The Church of England is concerned to respond effectively to the suffering associated with
alcohol misuse. This response requires that its members be informed about the nature of the
problem and what they should do about it; that the Church should have a sound policy
regarding its own approach to alcohol use and misuse; and that the Church should encourage
the Government and others to take effective action to address alcohol misuse.
2.
The scale of the problem in Britain
Alcohol misuse can cause great suffering to the drinker and to those around him or her. It also
costs society very significant sums of money. For example:
Alcohol related problems cost British industry 2 billion per year due to absenteeism
and poor work performance.
25% of hospital admissions are related to alcohol.

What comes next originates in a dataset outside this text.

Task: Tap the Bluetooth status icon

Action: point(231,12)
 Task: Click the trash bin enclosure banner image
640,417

40% of domestic violence incidents are alcohol related.
One third of cases of child abuse are associated with alcohol consumption.
11 people are killed each week in road traffic accidents due to drinking.

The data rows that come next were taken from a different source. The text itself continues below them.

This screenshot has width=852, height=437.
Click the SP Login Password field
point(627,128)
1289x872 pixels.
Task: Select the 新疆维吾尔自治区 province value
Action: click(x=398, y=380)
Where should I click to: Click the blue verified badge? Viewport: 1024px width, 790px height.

33000 people die each year from alcohol related causes.
19% of men and 5% of women in Britain report having had some sort of alcohol related
problem.
3.
Understanding alcohol misuse
The popular stereotype of the alcoholic is the homeless street drinker. Although alcohol
misuse is very common amongst the homeless, only a small minority of problem drinkers are
homeless. In contrast, a 1995 survey estimated that 12% of all adults in Britain had
experienced an alcohol related problem. This figure rose to 63% in very heavy drinkers.
Alcohol related problems arise as a result of the amount of alcohol that people consume, the
context of consumption, and the vulnerability of the individual.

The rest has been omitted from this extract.